Heavy rains Thursday filled College Lake near Lynchburg beyond capacity, prompting officials to report that the lake’s dam was in danger of “imminent failure.”

The National Weather Service said a failure of the dam could flood parts of Lynchburg with 17 feet (5 meters) of water in just seven minutes.

Officials said 150 homes downstream from the dam were evacuated.

Weather forecasts for Lynchburg call for more rain through Saturday with sunny weather on Sunday.

UPDATE:

LYNCHBURG, Va. (AP) - People in Virginia who were evacuated after heavy rains led to an overflowing dam may not be able to return to their homes for another day.

Officials in Lynchburg said it could be at least 24 hours before people evacuated from more than 100 houses could return.

The National Weather Service said up to six inches (15 centimeters) of rain fell within hours, filling College Lake near Lynchburg beyond capacity. The service says a failure of the College Lake Dam could flood parts of Lynchburg with 17 feet (5 meters) of water in just seven minutes.

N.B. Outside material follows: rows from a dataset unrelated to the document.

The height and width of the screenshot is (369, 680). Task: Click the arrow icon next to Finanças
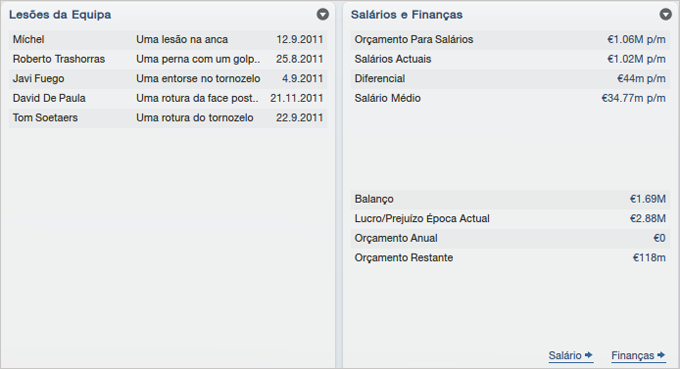tap(661, 355)
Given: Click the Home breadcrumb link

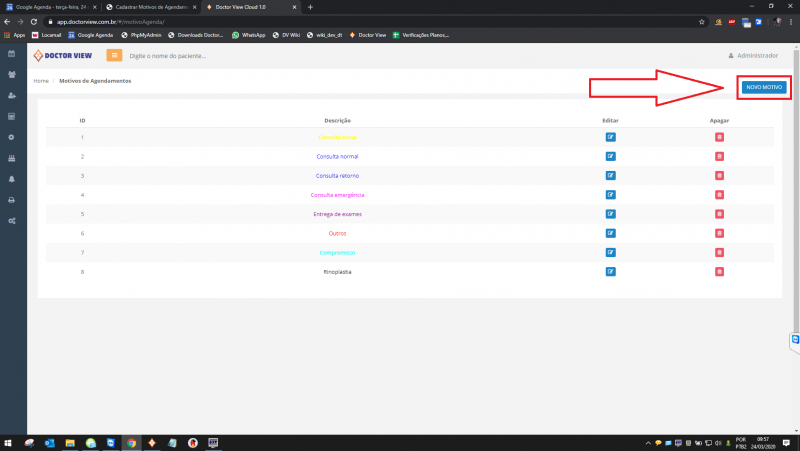Looking at the screenshot, I should pyautogui.click(x=41, y=80).
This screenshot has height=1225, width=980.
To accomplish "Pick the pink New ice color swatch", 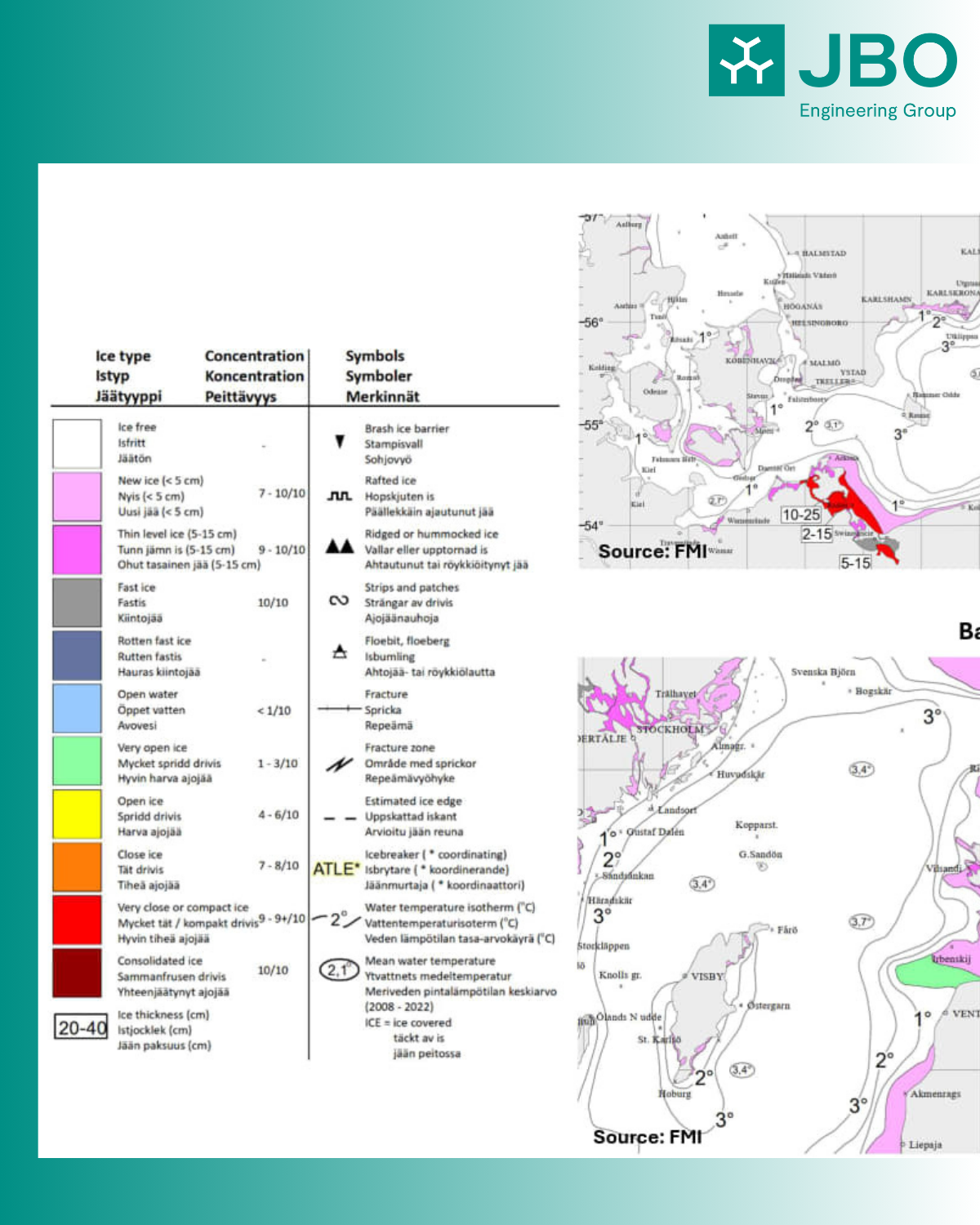I will [77, 496].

County officials reported the dam's "imminent failure" at around 9:30 p.m. Thursday. They were still looking for signs of structural failure early Friday as water spilling over the dam, threatening about 124 houses in the city of 80,000.

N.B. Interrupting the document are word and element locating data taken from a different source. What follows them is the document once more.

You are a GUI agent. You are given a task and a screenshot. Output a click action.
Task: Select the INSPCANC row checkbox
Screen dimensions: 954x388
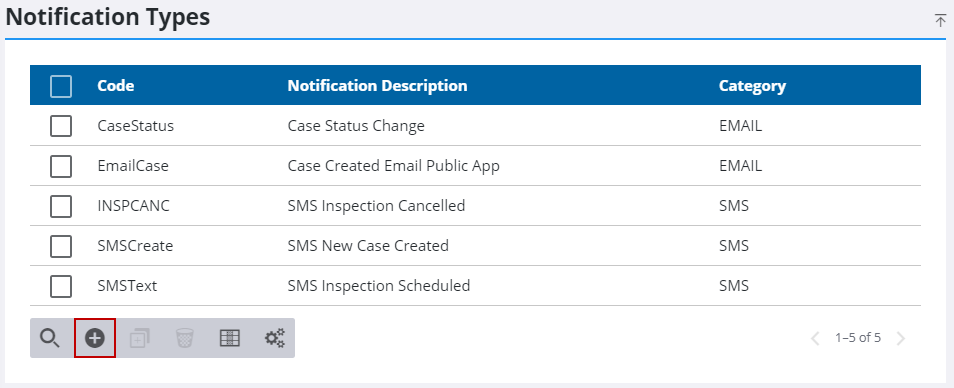click(61, 206)
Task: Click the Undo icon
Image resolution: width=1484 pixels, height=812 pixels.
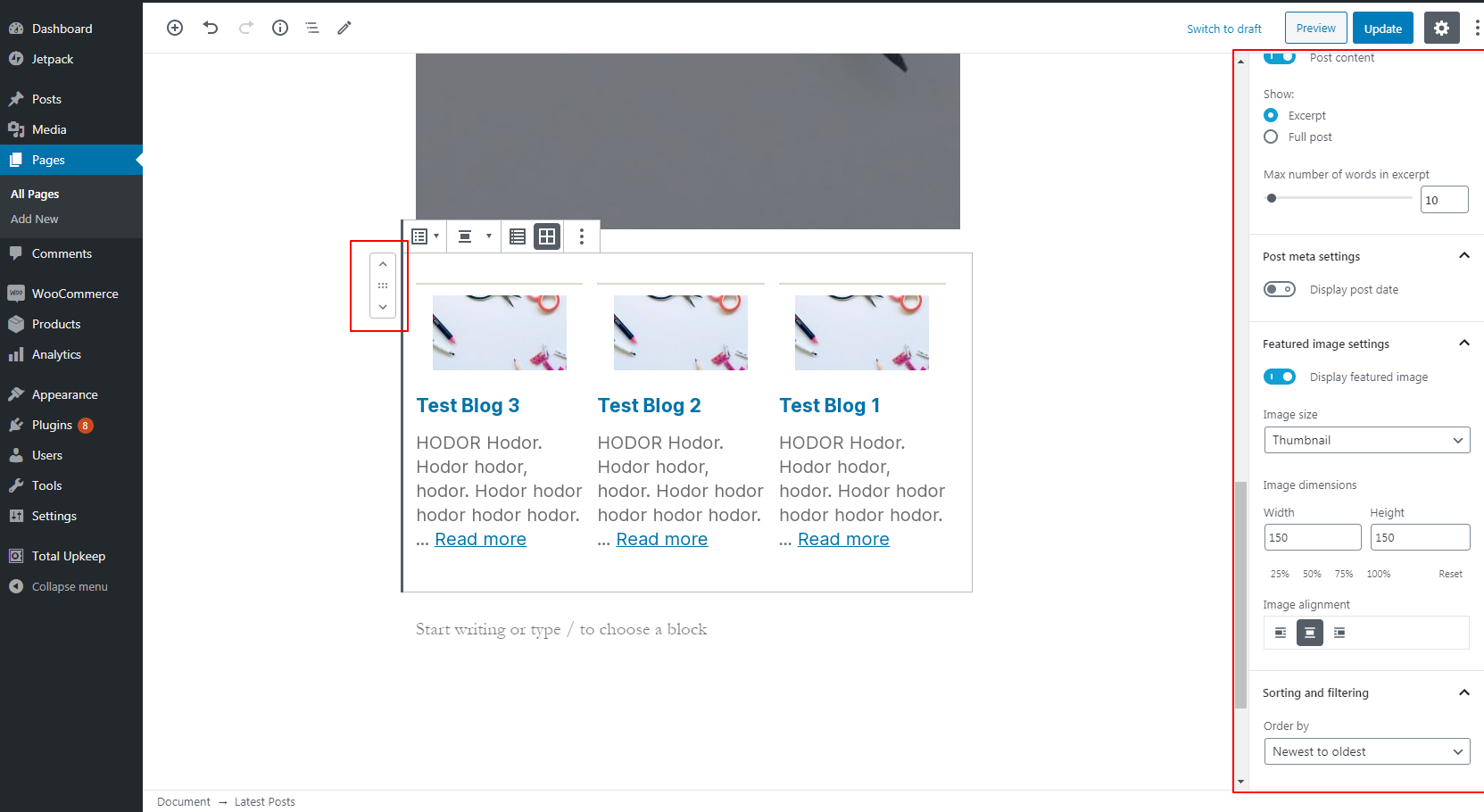Action: click(x=211, y=28)
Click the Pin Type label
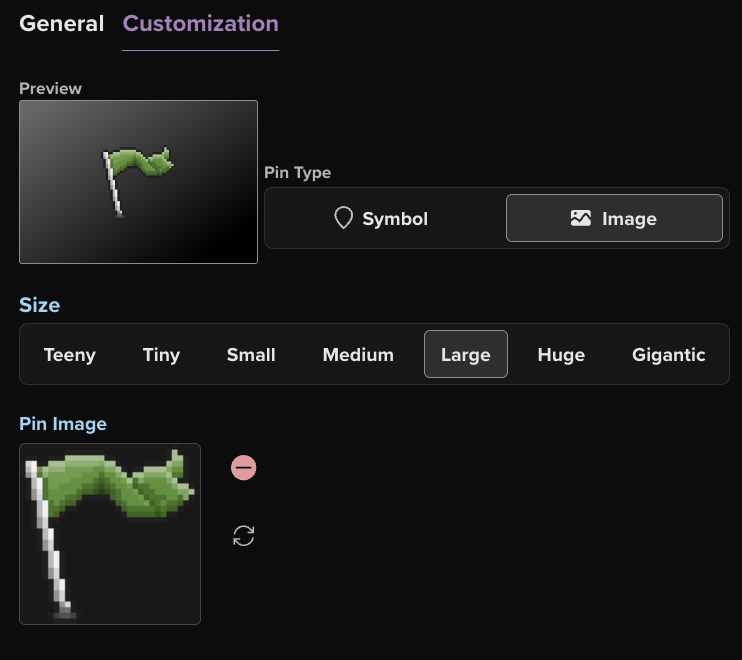Screen dimensions: 742x660 click(x=297, y=173)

Local fire and police used boats to rescue people. A flash flood watch was in effect until 11 a.m.

Several streets were closed as of Friday morning and city officials asked residents not to drive around barricades or through standing water.

The University of Lynchburg, which sits next to College Lake, is open Friday. Its main entrance is closed and visitors are asked to use back entrances to campus.

ORIGINAL STORY:

The National Weather Service in Blacksburg, Virginia is warning people downstream of the College Lake Dam of potential failure of the dam due to extreme rainfall and water running uncontrolled over the dam.

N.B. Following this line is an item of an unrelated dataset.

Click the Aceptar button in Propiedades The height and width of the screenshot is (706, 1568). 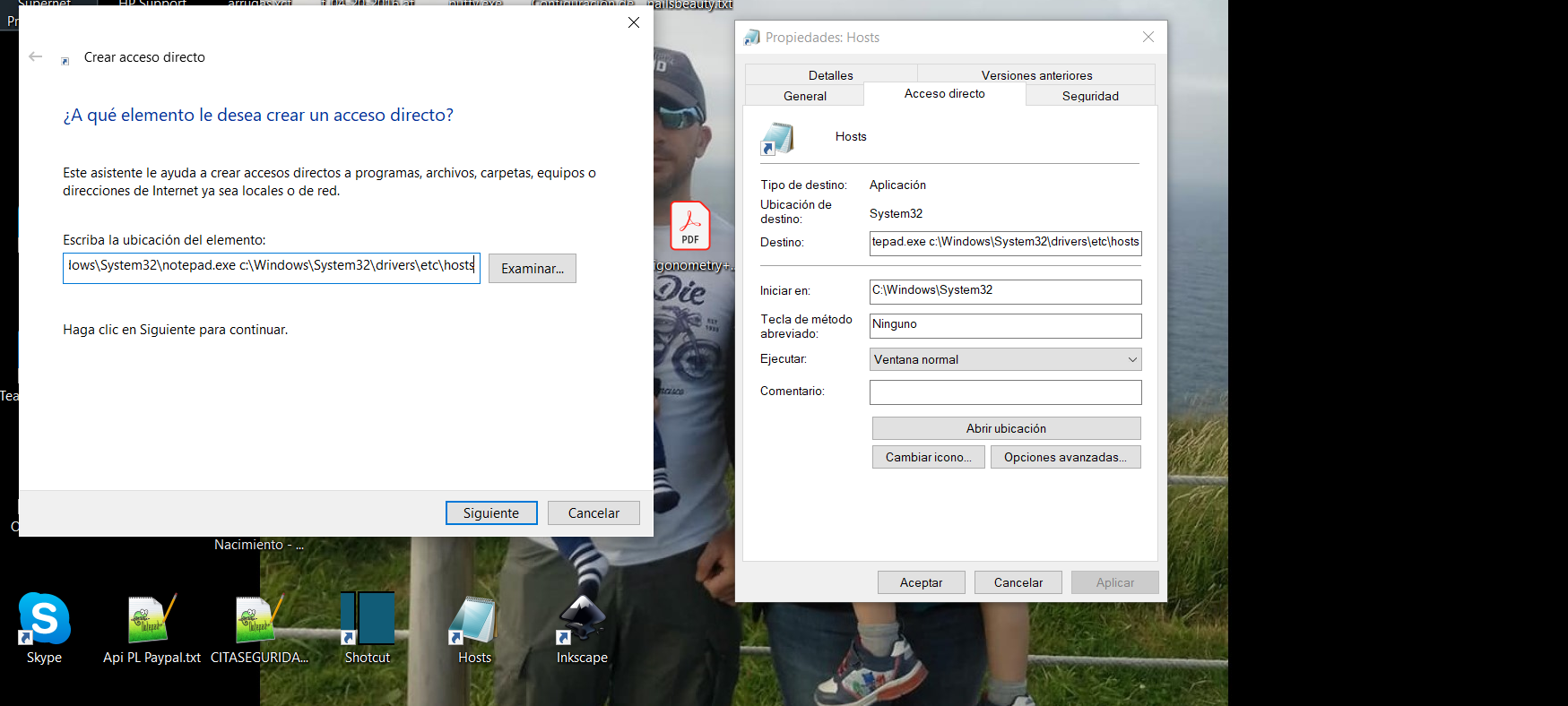pyautogui.click(x=921, y=582)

The bulletin warns of potential swift currents rising several feet should a dam failure occur.

This is a developing story, more to come as it is known.

The bulletin released by the National Weather Service:

BULLETIN - EAS ACTIVATION REQUESTED

Flash Flood Warning
National Weather Service
BLACKSBURG VA 309 AM EDT FRI AUG 3 2018

​​​​​​The National Weather Service in BLACKSBURG has issued a Flash Flood Warning for the central City of Lynchburg in central Virginia until 1100 AM EDT Friday.

At 259 AM EDT, Emergency management reported that 4 to 6 inches of heavy rain Thursday evening has caused College Lake Dam to remain  above its capacity, and that water continues to flow uncontrolled  over Lakeside Drive into Blackwater Creek.

At this time, the dam  has not failed, and is being closely monitored by emergency  personnel for any signs of structural failure.

The threat may continue longer into Friday, and the Flash flood warning may need  to be extended.  

Flood waters entering Blackwater Creek from College Lake will  continue into Ivy Creek before entering the James River.

Some locations that will experience flooding include Lynchburg.

This includes the following streams and drainages...

James River...

Blackwater Creek...

Williams Run...

and Ivy Creek.

PRECAUTIONARY/PREPAREDNESS ACTIONS

This remains a dangerous situation! Obey all orders by emergency personnel if instructed to evacuate the area downstream of the College Lake Dam.

Should a dam failure occur, water along Blackwater and Ivy Creeks may rise several feet within a few minutes, with very swift currents.

Obey all road closures and do not drive your automobile anywhere where water covers the road. Monitor the latest conditions via NOAA weather radio or your local news outlets.